Street, bookmaking is practically dead ; but its place has been taken by bookmaking through the post. This—according to a prominent member of the Metropolitan Police force, who has been engaged for twenty-five years in the procecution of street bookmakers—is the main result of the new Betting Act increasing the penalties for street betting, which came into operation at the beginning of the year.
So that in getting rid of one evil it is questionable whether a greater evil is not being created. Street betting has probably disappeared, but the betting will be carried on just as much as before. Daily Chronicle


Of all the Western industries introduced into Japan, the one which has made the most rapid progress is, says Engineering, that of cotton-spinning and manufacturing. Its products are also those which compete most directly with the corresponding British manufactures. Some of the most enterprising men of the Japanese Empire control the factories; and behind the young industry is the whole force of the paternal Government urging it on. There are 49 cotton-spinning companies in Japan, operating eighty-five mills. At present Japanese mills are making profits, not because of any special skill of their operatives, but simply on account of the difference in price between the raw materials and the simplest forms of manufactures therefrom.
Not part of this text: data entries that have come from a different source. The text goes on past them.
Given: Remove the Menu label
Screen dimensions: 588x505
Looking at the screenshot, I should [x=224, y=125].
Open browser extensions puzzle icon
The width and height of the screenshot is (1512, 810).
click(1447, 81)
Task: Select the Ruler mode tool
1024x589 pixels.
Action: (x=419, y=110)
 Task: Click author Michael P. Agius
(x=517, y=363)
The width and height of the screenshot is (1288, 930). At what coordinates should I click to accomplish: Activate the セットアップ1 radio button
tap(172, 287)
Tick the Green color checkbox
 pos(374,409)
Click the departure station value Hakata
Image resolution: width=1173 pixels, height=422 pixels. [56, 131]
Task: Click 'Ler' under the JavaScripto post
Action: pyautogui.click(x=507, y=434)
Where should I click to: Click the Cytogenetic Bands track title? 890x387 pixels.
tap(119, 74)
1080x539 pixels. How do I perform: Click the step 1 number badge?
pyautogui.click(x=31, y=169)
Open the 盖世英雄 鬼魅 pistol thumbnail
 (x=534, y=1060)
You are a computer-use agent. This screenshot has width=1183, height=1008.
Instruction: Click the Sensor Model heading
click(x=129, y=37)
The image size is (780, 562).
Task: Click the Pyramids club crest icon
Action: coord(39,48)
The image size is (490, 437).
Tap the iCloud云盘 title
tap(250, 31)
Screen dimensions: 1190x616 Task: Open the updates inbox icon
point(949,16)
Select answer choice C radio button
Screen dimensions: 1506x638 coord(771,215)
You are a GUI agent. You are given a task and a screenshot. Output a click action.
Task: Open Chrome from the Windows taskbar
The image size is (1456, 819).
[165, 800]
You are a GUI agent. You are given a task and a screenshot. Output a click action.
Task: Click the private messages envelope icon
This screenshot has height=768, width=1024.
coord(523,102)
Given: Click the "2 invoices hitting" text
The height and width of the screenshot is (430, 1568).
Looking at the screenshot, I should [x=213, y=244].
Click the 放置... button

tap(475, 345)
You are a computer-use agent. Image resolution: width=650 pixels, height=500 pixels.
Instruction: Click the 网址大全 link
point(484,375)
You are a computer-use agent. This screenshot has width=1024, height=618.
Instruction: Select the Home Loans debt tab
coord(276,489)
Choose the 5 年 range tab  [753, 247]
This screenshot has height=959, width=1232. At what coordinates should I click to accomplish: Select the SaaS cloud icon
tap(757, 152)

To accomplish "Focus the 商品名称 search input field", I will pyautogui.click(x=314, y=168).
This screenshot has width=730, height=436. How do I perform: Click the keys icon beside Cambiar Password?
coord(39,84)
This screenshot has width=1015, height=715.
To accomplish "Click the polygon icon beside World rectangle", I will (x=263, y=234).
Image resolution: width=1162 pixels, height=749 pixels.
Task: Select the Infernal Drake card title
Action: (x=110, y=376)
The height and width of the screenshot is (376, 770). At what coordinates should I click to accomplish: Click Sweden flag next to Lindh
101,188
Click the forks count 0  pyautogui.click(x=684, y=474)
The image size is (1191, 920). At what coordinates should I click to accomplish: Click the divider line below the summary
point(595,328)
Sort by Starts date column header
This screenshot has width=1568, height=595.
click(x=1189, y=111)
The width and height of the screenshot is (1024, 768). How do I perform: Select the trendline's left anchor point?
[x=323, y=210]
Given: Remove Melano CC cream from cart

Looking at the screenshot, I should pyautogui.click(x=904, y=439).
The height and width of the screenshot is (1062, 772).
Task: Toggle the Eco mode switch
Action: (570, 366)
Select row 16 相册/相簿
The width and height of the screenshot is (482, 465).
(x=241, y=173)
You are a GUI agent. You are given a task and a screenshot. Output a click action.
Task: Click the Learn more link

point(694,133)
It is simply a question of keeping the belt on the tight pulley ; and that they are doing this to the fullest extent is shown by the fact that for the last six months of the period covered by this report, 81 out of 85 mills ran both night and day, and averaged over 22 hours a day.


The Law Journal, referring to the question raised in the music hall strike whether pickets, whose proceedings lead to the gathering of crowds in the streets can be fined under the provisions of the Highway Act, 1835, having regard to the fact that peaceful picketing is legal under the provisions of the Trades Disputes Act, says it should have supposed that the section was intended to take away doubts as to the legality of picketing itself, and not to make the pickets entitled to over-ride public rights as well as molest individuals in the course of a trade dispute. If Mr. Atherley Jones’s reading of the Trades Disputes Act is correct, pickets would be entitled to trespass on private property in furtherance of their trade dispute.